What you have to do =
Transcribe the lines of the items without any changes, starting with the line containing "Task: Switch to the Overview tab" and ending with the line containing "(180, 1050)", both included.

Dataset entries:
--- Begin ---
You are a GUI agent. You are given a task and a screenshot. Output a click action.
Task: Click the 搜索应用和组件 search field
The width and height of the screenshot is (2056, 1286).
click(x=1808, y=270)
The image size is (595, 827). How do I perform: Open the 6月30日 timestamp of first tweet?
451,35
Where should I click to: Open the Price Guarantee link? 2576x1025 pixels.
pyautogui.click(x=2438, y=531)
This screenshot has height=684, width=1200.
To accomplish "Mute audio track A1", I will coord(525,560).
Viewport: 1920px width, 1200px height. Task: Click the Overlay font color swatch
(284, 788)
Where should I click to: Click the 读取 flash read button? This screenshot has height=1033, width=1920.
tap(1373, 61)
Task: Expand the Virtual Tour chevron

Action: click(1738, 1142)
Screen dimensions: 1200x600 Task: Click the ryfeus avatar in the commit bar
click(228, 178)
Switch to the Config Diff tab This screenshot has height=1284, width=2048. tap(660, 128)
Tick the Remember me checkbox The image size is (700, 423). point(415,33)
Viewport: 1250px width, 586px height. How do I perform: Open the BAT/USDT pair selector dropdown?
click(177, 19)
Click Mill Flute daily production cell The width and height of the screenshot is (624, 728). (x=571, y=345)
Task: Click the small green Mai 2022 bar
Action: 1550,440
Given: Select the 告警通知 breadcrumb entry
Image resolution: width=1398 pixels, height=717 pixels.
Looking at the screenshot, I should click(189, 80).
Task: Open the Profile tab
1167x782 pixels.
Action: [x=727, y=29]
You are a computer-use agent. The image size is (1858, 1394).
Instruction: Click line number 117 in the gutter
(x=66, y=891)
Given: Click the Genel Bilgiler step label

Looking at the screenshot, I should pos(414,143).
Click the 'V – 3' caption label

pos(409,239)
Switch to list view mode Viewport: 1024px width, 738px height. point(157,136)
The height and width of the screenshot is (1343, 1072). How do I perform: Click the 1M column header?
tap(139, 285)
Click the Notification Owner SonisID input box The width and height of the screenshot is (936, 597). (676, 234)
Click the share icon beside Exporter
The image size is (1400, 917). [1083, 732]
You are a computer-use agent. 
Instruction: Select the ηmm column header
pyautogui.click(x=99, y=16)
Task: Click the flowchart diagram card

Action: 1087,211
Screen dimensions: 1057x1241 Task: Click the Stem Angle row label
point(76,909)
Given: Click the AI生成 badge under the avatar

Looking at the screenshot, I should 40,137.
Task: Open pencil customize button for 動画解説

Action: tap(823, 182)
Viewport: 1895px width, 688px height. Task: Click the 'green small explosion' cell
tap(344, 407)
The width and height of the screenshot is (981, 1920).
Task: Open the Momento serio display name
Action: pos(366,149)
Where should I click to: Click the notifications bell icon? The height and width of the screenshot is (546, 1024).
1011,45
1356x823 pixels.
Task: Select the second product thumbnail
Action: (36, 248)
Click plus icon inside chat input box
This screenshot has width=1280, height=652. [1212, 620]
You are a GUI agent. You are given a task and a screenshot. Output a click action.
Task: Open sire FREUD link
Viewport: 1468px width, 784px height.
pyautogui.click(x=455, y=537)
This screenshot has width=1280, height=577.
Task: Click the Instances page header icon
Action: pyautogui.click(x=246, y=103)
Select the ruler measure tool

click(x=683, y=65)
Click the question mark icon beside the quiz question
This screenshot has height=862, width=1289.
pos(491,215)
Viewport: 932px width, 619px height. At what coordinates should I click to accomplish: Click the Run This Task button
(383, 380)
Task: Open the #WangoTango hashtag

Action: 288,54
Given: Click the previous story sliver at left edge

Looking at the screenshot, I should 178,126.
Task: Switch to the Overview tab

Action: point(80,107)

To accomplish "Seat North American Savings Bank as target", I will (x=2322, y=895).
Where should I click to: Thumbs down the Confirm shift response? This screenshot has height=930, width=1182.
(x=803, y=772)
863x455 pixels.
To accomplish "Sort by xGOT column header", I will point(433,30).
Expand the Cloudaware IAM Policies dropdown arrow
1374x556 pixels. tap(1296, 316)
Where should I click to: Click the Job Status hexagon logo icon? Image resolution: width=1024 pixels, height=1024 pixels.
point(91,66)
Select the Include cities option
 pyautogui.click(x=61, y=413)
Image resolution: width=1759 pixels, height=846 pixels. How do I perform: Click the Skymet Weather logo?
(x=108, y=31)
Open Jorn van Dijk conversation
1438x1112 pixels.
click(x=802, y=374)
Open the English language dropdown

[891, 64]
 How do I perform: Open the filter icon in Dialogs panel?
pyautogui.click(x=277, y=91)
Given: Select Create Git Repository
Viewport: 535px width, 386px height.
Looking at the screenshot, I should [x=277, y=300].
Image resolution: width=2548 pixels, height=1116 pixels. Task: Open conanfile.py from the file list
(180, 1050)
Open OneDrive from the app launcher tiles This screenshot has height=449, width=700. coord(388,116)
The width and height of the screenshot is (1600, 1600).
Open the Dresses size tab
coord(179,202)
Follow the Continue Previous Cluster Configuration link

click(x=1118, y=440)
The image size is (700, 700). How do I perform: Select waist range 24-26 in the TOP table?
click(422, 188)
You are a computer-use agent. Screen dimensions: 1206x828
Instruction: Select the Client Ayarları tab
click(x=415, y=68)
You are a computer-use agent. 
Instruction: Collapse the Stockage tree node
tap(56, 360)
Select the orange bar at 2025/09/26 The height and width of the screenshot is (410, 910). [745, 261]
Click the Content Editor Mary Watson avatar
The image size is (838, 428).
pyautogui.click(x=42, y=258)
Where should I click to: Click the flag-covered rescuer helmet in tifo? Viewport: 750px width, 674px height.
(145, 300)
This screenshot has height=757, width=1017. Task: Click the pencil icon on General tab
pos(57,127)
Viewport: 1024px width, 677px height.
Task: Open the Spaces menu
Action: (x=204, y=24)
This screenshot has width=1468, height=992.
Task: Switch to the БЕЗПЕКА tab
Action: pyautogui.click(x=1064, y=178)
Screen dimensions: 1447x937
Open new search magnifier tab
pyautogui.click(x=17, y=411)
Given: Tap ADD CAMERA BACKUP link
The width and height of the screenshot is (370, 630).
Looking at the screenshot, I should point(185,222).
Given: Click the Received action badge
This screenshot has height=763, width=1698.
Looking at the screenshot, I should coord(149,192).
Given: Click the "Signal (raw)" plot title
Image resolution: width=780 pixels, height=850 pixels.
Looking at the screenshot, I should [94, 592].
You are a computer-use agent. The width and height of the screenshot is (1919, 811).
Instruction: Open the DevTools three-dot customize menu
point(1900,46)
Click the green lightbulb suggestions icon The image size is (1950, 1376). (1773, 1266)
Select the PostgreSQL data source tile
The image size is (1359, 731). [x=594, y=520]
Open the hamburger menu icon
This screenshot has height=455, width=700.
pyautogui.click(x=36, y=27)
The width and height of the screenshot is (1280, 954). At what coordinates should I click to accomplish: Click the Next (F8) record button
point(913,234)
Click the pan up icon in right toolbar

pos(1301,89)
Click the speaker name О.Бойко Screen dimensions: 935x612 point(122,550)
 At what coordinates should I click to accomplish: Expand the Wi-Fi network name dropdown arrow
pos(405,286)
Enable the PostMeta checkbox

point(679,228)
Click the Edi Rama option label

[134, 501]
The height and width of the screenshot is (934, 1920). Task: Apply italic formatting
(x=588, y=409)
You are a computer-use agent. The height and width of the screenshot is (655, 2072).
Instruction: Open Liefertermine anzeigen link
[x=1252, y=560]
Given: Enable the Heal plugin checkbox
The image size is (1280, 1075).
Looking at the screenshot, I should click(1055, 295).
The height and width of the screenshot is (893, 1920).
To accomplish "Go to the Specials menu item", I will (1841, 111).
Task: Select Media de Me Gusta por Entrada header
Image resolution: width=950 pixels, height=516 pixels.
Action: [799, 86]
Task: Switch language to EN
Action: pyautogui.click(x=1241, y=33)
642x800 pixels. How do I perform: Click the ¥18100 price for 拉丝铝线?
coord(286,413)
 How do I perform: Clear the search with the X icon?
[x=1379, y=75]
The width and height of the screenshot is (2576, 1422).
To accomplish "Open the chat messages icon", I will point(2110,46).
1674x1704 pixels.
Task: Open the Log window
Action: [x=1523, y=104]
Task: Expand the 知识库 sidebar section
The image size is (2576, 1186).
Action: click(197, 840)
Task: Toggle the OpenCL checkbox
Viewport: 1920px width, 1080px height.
--- End ---
Problem solution =
Task: Switch to the Overview tab

Action: point(80,107)

To accomplish "Seat North American Savings Bank as target", I will (x=2322, y=895).
Where should I click to: Thumbs down the Confirm shift response? This screenshot has height=930, width=1182.
(x=803, y=772)
863x455 pixels.
To accomplish "Sort by xGOT column header", I will point(433,30).
Expand the Cloudaware IAM Policies dropdown arrow
1374x556 pixels. tap(1296, 316)
Where should I click to: Click the Job Status hexagon logo icon? Image resolution: width=1024 pixels, height=1024 pixels.
point(91,66)
Select the Include cities option
 pyautogui.click(x=61, y=413)
Image resolution: width=1759 pixels, height=846 pixels. How do I perform: Click the Skymet Weather logo?
(x=108, y=31)
Open Jorn van Dijk conversation
1438x1112 pixels.
click(x=802, y=374)
Open the English language dropdown

[891, 64]
 How do I perform: Open the filter icon in Dialogs panel?
pyautogui.click(x=277, y=91)
Given: Select Create Git Repository
Viewport: 535px width, 386px height.
Looking at the screenshot, I should [x=277, y=300].
Image resolution: width=2548 pixels, height=1116 pixels. Task: Open conanfile.py from the file list
(180, 1050)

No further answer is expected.